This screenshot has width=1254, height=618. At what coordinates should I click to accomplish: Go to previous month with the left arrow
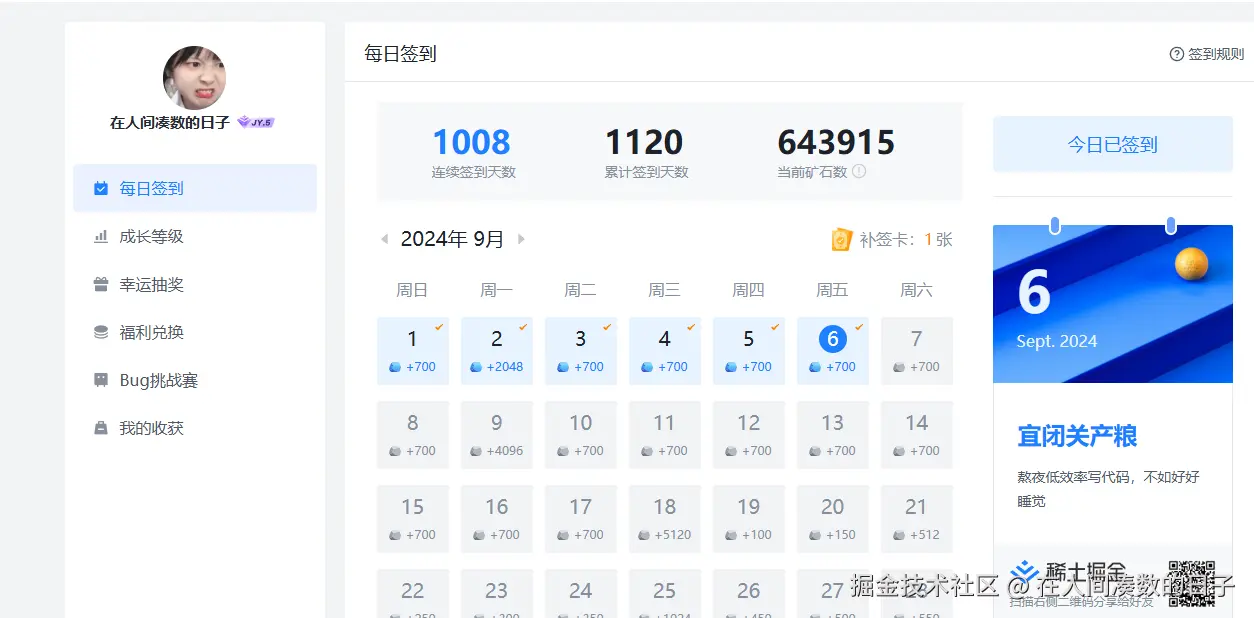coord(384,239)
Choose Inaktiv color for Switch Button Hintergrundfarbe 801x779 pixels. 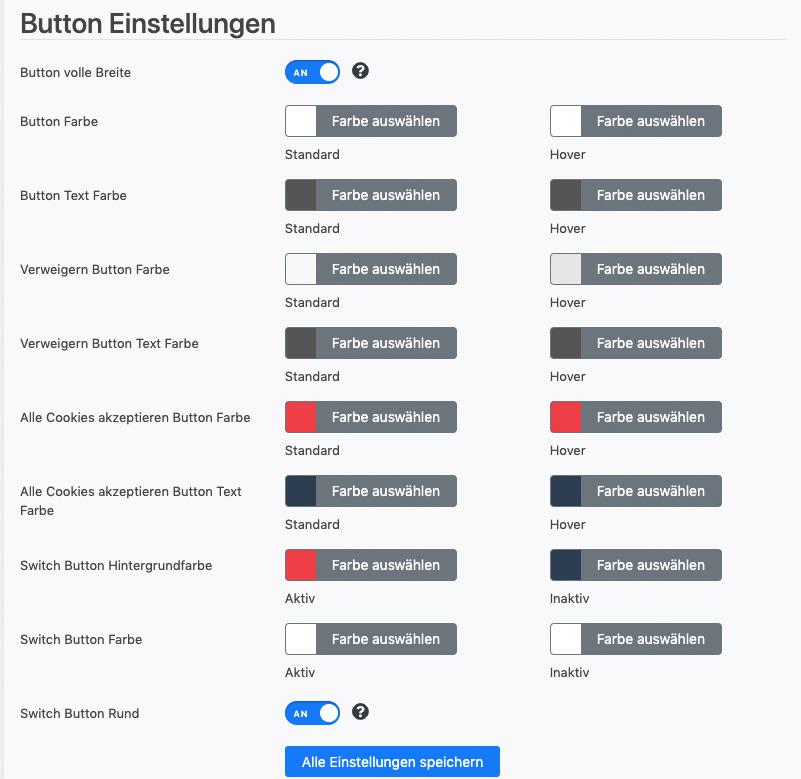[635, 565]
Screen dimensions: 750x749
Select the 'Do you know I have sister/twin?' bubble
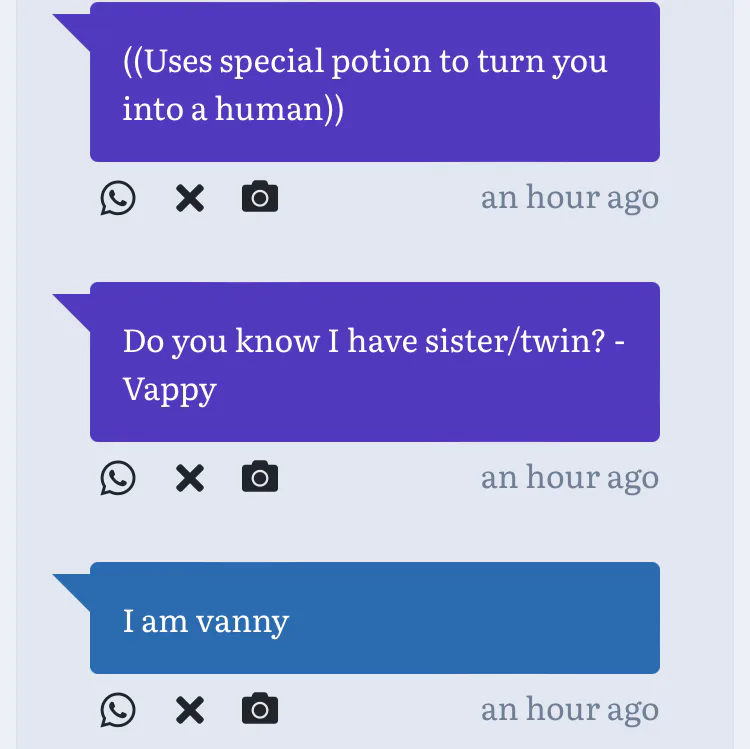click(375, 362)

*****

Directions: Begin at the line containing "Screen dimensions: 750x749" and transcribe exactly every line through the end of the records, both ends included, leaving the pictures out.

Response to this exercise:
Screen dimensions: 750x749
Select the 'Do you know I have sister/twin?' bubble
click(375, 362)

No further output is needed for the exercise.